[Items listed in a dataset]
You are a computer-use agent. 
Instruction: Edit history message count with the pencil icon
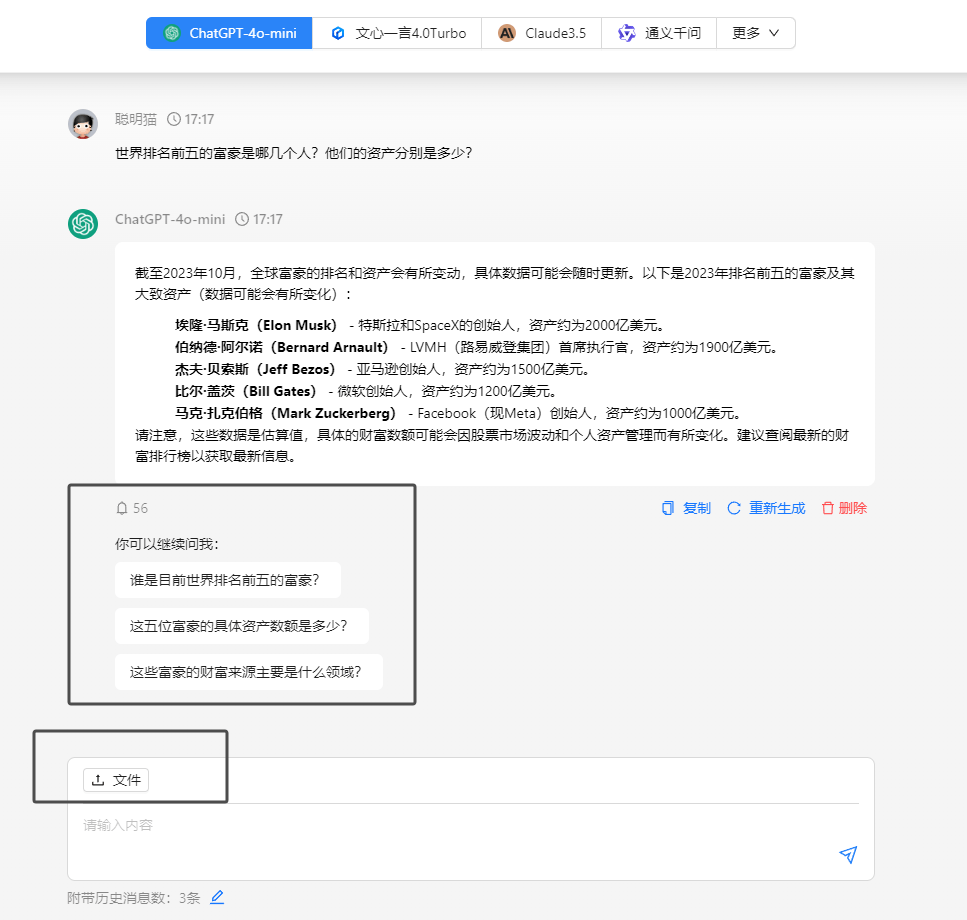pos(217,897)
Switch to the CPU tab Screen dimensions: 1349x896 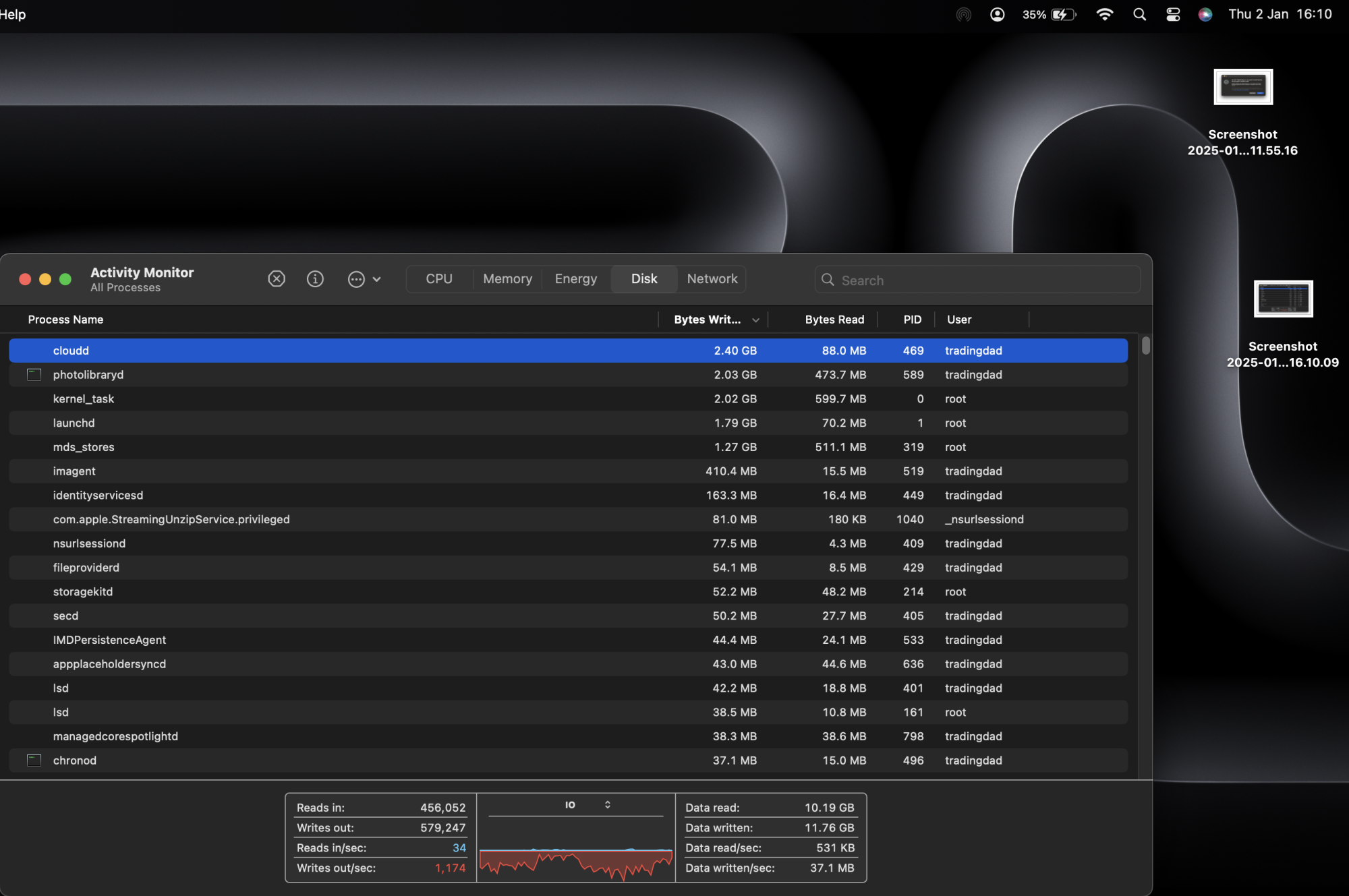(x=439, y=279)
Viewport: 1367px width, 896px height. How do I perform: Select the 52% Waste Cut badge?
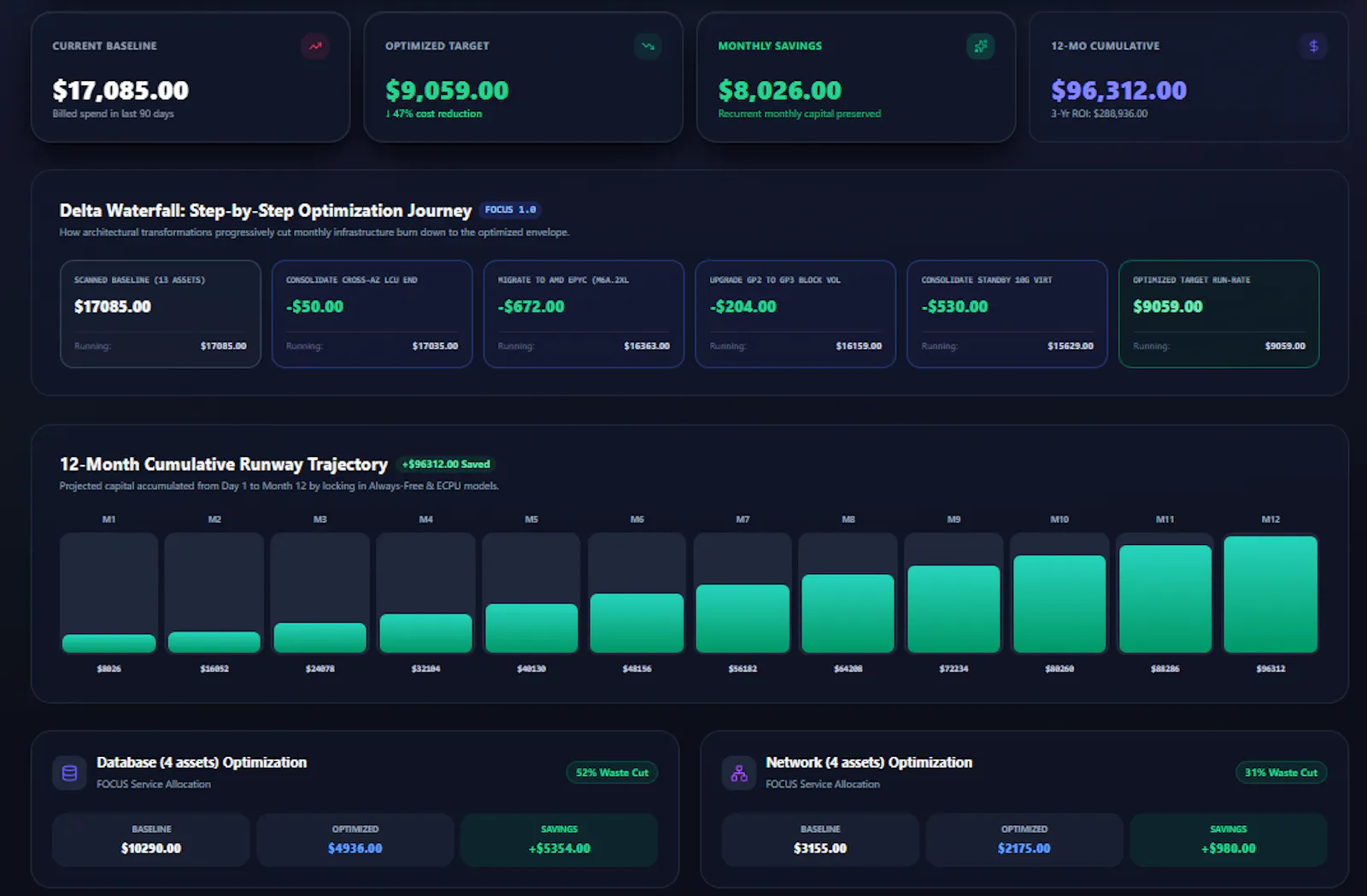coord(612,773)
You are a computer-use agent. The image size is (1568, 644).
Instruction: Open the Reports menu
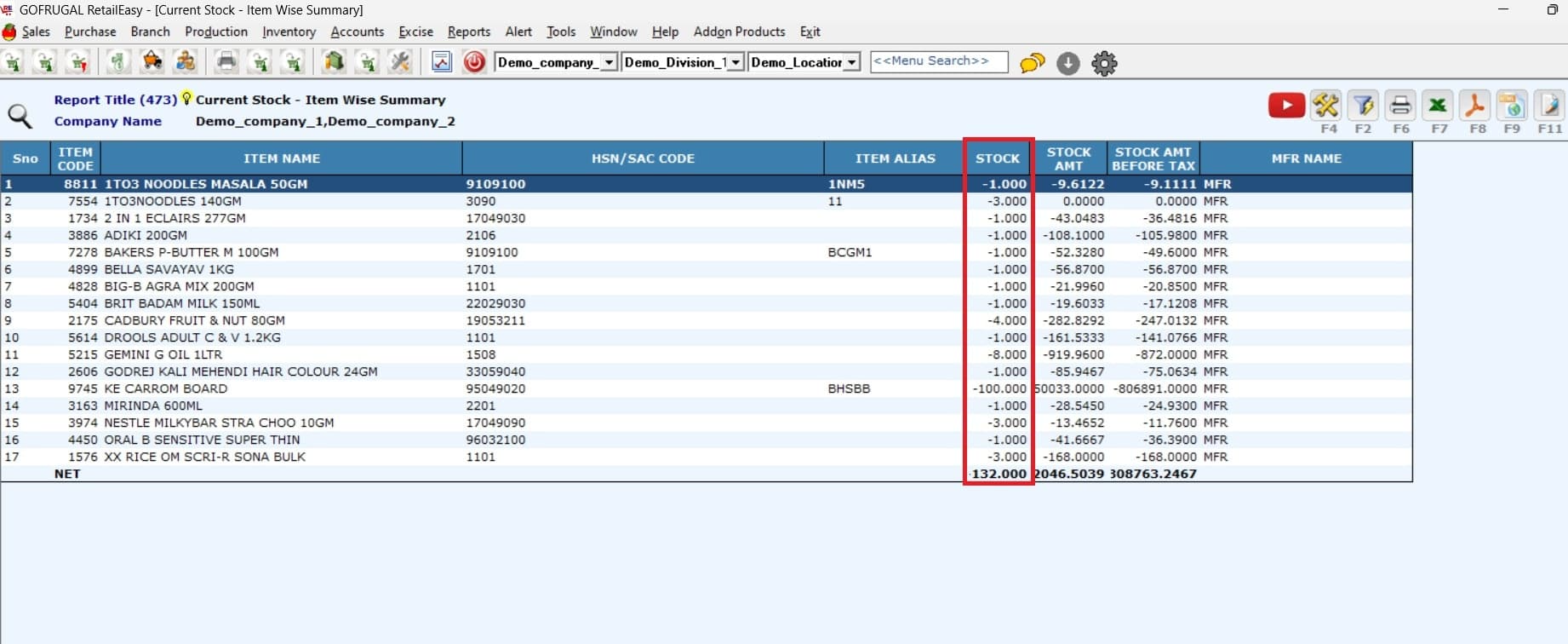click(x=468, y=32)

== What you should do ==
Please repeat the lines from the one with "Viewport: 1367px width, 896px" through the end of the records, substituting "Analytics" for "Reports" and keeping everything else the same. Leave out the pictures.

== Result below ==
Viewport: 1367px width, 896px height. How do I perform: Select the 52% Waste Cut badge?
coord(612,773)
You are a computer-use agent. The image size is (1568, 644).
Instruction: Open the Analytics menu
click(x=468, y=32)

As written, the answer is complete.